Lila ouvre de grands yeux. Elle n’en croit pas ses oreilles. Comment peut-il ramener son histoire avec Maxime, comme ça sur le tapis ? Comment il peut une seule seconde l’accuser de le comparer à lui ? Apparemment, Gabriel n’en a pas fini, il s’approche d’elle, un peu trop près. Lila est obligée de lever la tête bien haut pour le regarder dans les yeux. D’une voix calme et posée, qui la fait frémir, il lui dit avec détachement :

- Au final, peut être que c’est toi qui a raison. Maxime et moi, nous sommes pareils, des gosses de riches, mauvais pour les autres. Tu devrais prendre tes distances…

A ces mots, le cœur de Lila manque un battement. Comment une simple paire de chaussures à pu dégénérer à ce point. Les larmes lui montent aux yeux, mais elle ne veut pas lui montrer qu’il a gagné. Elle ne veut pas qu’il la prenne en pitié. Elle recule de deux pas et lui dit :

- Je crois qu’on va arrêter les frais pour ce soir. On a besoin de se calmer tous les deux avant de faire ou de dire quelque chose qu’on va regretter.

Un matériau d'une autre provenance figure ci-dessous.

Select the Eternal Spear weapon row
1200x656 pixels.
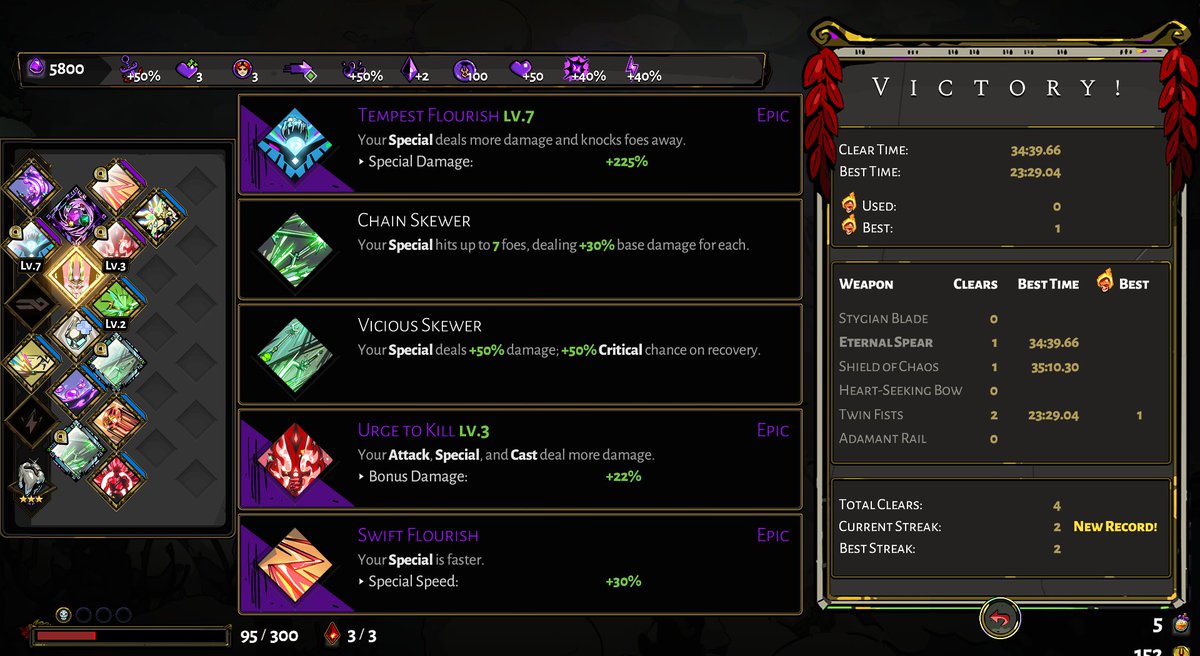click(1001, 342)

Lila ne lui laisse pas le temps de répondre. Elle se retourne et sort de la chambre. Ses mains tremblent. Les larmes menacent de la submerger, tellement elle est en colère. Comment a-t-il osé lui reprocher tout ça ? Elle fulmine en s’asseyant sur le canapé. Elle ne peut s’empêcher de repasser en boucle la scène qu’elle vient de vivre. Ce n’est qu’après un long moment, qu’elle s’aperçoit que le film a commencé. Elle est sortie de sa torpeur par les cris d’Ambre. La jeune femme est roulée en boule contre Noah et passe son temps à se cacher le visage contre son épaule. En temps normal, Lila aurait fait la même chose, mais ce soir elle n’a absolument pas envie de trouver du réconfort auprès de l’homme qu’elle aime. Au contraire, elle aurait plutôt envie de le frapper avec les talons de ses fichus escarpins. Gabriel les rejoint au salon et s’assoit de l’autre côté du canapé, aussi loin que possible de la jeune femme. Ses joues sont encore rouges d’énervement. En s’installant, leurs regards se croisent. Lila lui lance un regard assassin. Gabriel hausse les épaules en soupirant et se tourne vers l’écran de télévision.

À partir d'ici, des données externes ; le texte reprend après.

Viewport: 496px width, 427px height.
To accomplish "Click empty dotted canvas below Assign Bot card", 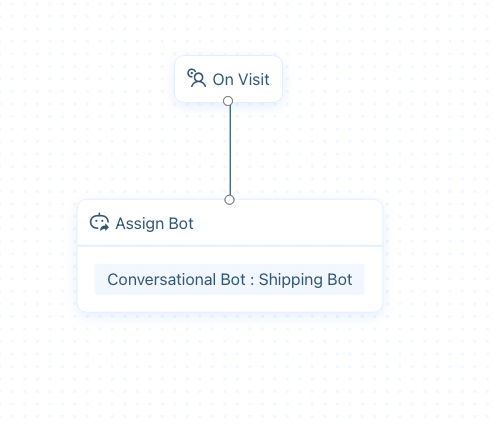I will coord(230,367).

- Quelle arrivée glaciale, essaye de faire de l’humour Alexis.

Un silence gêné s’installe. Ni Lila, ni Gabriel ne lui répondent. La jeune femme n’a même plus la force de s’inquiéter des regards tournés vers elle. Elle reste les yeux fixés sur les images sans vraiment les voir. Du coin de l’œil, elle voit Ambre se redresser et glisser un mot à l’oreille de Noah qui acquiesce en l’embrassant rapidement. Elle se lève et prend le bras de Lila en passant devant elle pour la faire se lever. Cette dernière ne proteste pas, au contraire, elle la suit avec soulagement.

- Vous savez quoi, ce film n’est vraiment pas pour moi. Je déclare forfait, annonce Ambre. Je vais plutôt regarder High School Musical pour la cent-cinquantième fois.

Elma se lève et vient se joindre aux filles en déclarant que, même avec la meilleure volonté du monde, les Warren n’arriveront jamais à la cheville de Zack Efron. Salomé les suit après avoir dit :

- Je connais ce film tellement par cœur, que ce n’est même plus drôle. J’anticipe tout et ça ne me fait plus rien.

Les quatre amies se retrouvent donc dans la chambre de Ambre. Elle s’affaire dans tous les sens pour ramasser les affaires de Noah éparpillées partout. Elle pousse sous le lit un slip, récupère un t-shirt échoué par terre.

- Je suis vraiment confuse pour le désordre, dit-elle en récupérant la serviette accrochée sur la poignée de la fenêtre.

- On dirait Bagdad, s’exclame Salomé en riant.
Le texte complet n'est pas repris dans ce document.